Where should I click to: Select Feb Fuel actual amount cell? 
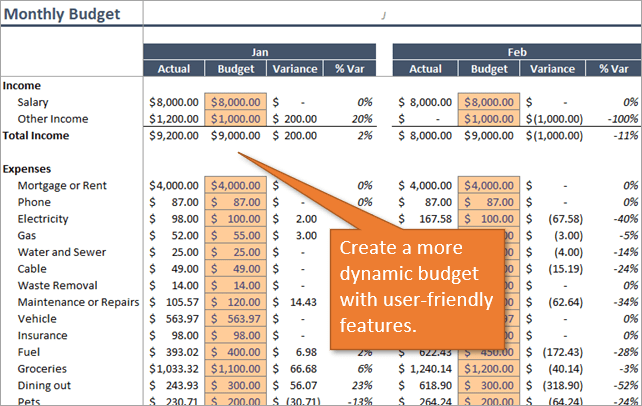(425, 352)
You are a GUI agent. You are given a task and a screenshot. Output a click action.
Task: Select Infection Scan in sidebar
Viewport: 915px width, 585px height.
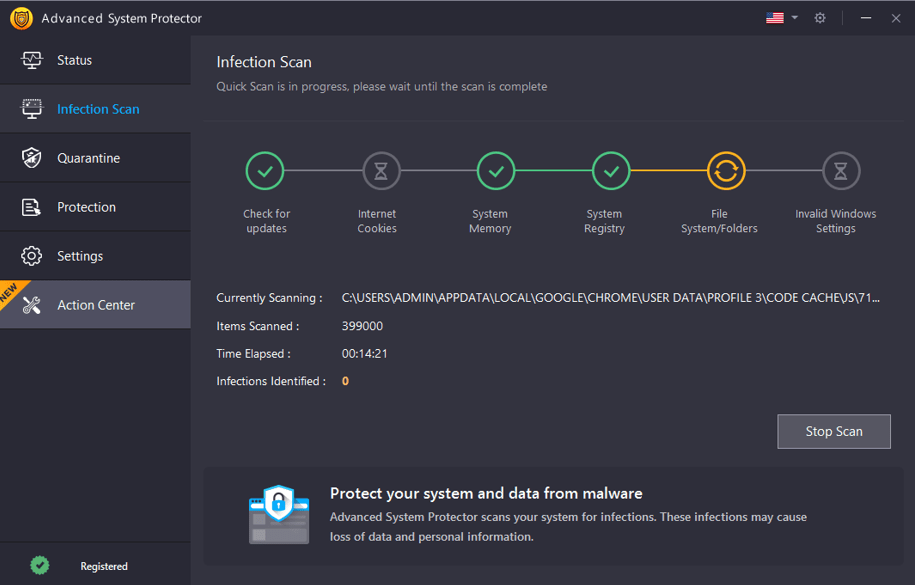(95, 109)
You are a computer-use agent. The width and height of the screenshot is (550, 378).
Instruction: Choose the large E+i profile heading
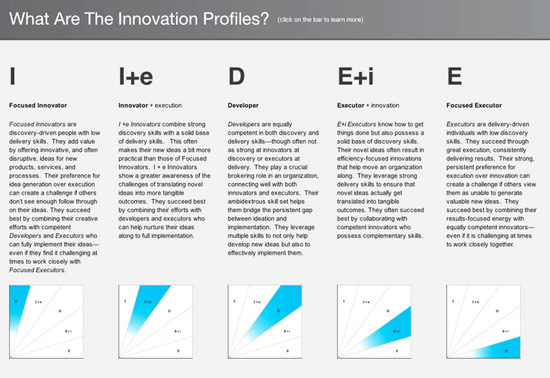tap(356, 76)
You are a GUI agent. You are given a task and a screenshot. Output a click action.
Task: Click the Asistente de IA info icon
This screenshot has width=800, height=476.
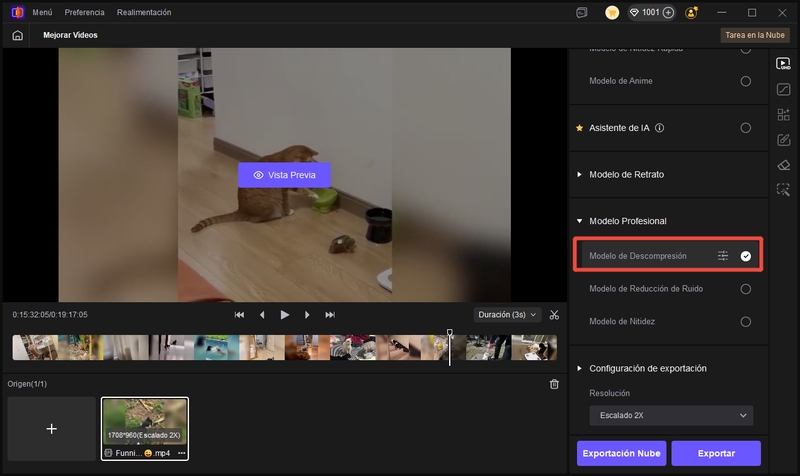(660, 128)
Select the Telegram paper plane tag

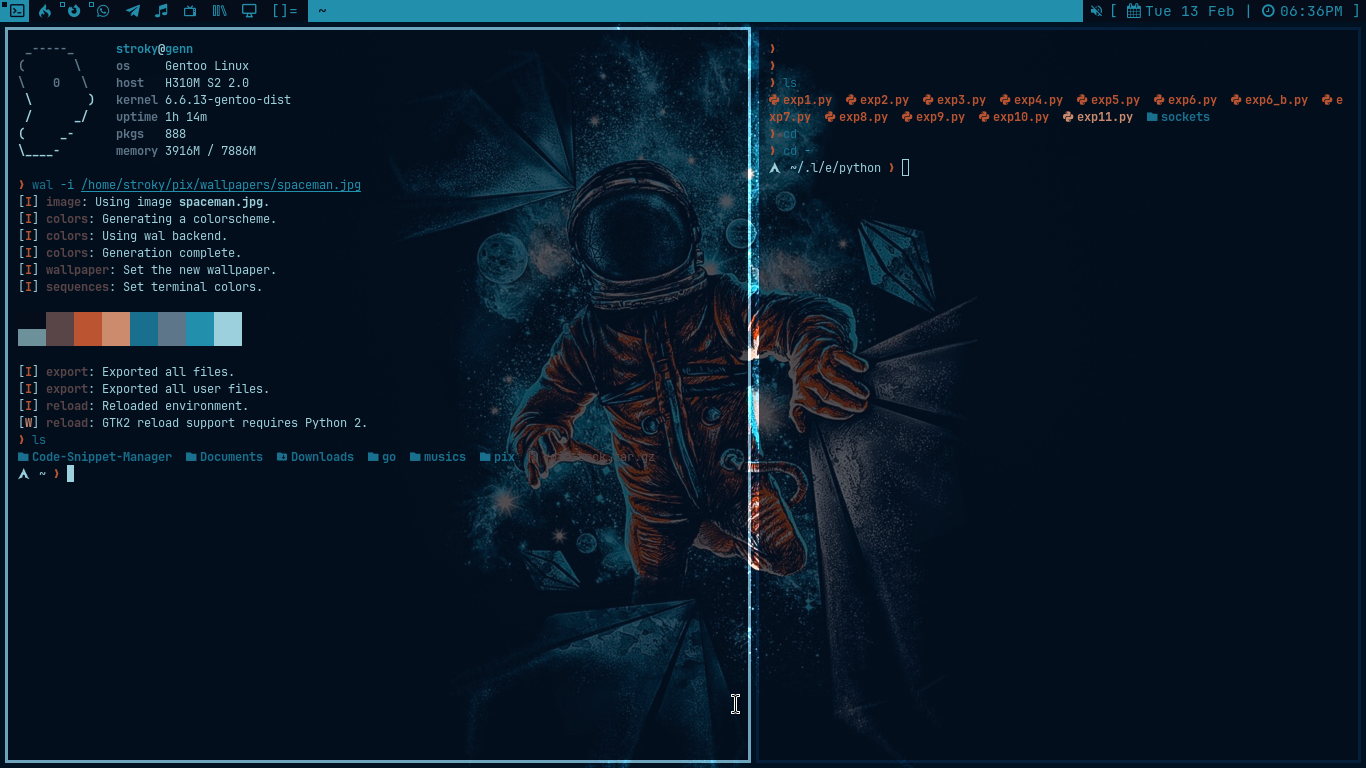132,11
────────────────
State how many lines of the records contain the string "width". Give only the number.

--- Solved problem ---
3